Comment avez-vous vécu la sélection de « Perdrix » à La Quinzaine des Réalisateurs au Festival de Cannes ?
C’est magnifique de montrer le film là-bas et d’avoir ce soutien ; à Cannes, ça rigolait tout le temps, c’est assez joyeux, alors que dès le départ je voulais faire un film qui traite de choses pas très drôles, qui peuvent paraitre tragiques, avec des personnages très mélancoliques ou même désespérés, d’en parler avec une certaine légèreté, une sincérité, et qu’à la fin ce soit solaire. Je suis très heureux de voir que c’est partagé, parce que je fais le film que j’ai envie de voir.
Un des thèmes du film c’est « La vie que vous vivez est-elle la vôtre ». Quelle vie va être désormais la vôtre entre le journalisme et le cinéma ?
Je ne peux pas répondre à cette question. Journaliste sportif, ça me va très bien de faire ça dans un quotidien qui n’est pas un journal sportif. Après, c’est un questionnement qui est aussi le mien, qui a été le mien pendant longtemps, mais je crois que c’est le cas pour beaucoup de gens, lorsqu’on s’est engagé dans une voie, est-ce que c’est la bonne et est-ce qu’on peut changer ? C’est une question que je me pose encore, on va voir comment se passe la sortie du film. J’ai travaillé dans d’autres secteurs que le journalisme avant de faire des films, je trouve que le fait de travailler à côté ça nourrit aussi l’écriture. Je suis un peu à chaque fois à côté, dans le journalisme je fais mon truc, et dans le cinéma c’est pareil.

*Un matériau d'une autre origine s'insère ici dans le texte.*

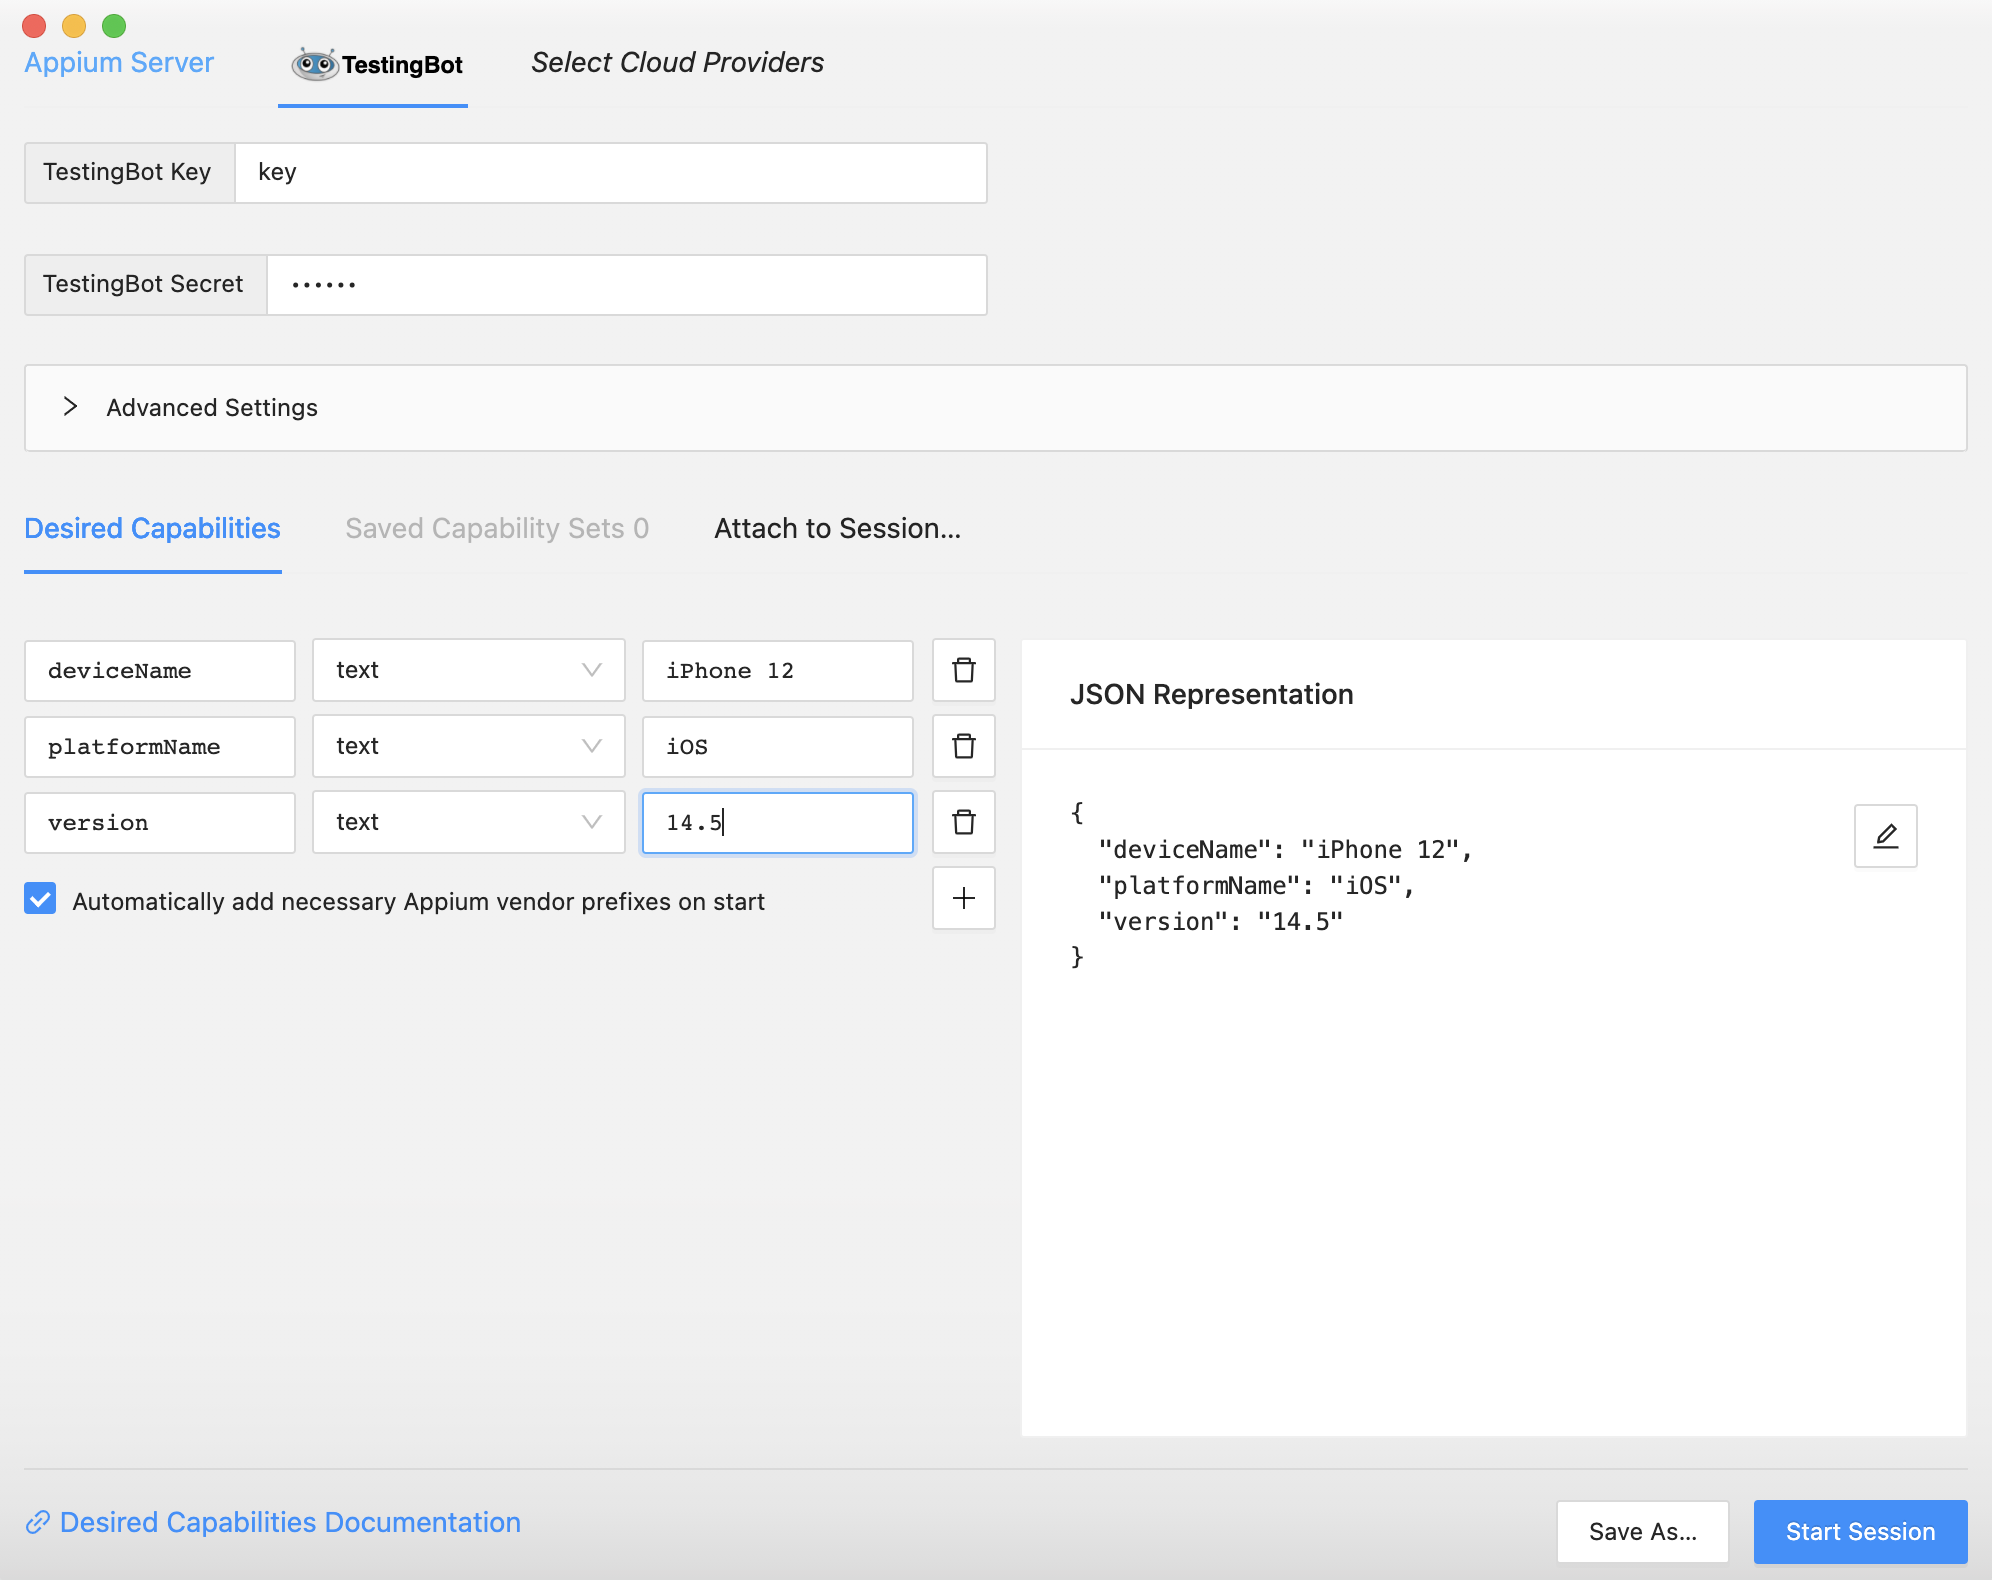Click the TestingBot cloud provider icon
1992x1580 pixels.
[x=314, y=61]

Vous avez déjà la confiance du magazine « Première » qui vous prédit « une grande carrière »…
J’espère qu’ils ont raison, j’espère que je vais pouvoir faire d’autres films, et qu’on pourra proposer ce genre de cinéma de manière plus régulière. Je travaille sur d’autres projets, j’essaie de garder ce ton qui m’intéresse, c’est mon premier film, j’espère que c’est le début, il y a plein de choses à creuser, à développer, à affiner, et d’histoires à raconter, bien sûr.
Propos recueillis par Patrick TARDIT
« Perdrix », un film de Erwan Le Duc, avec Swann Arlaud, Maud Wyler, et Fanny Ardant (sortie le 14 août).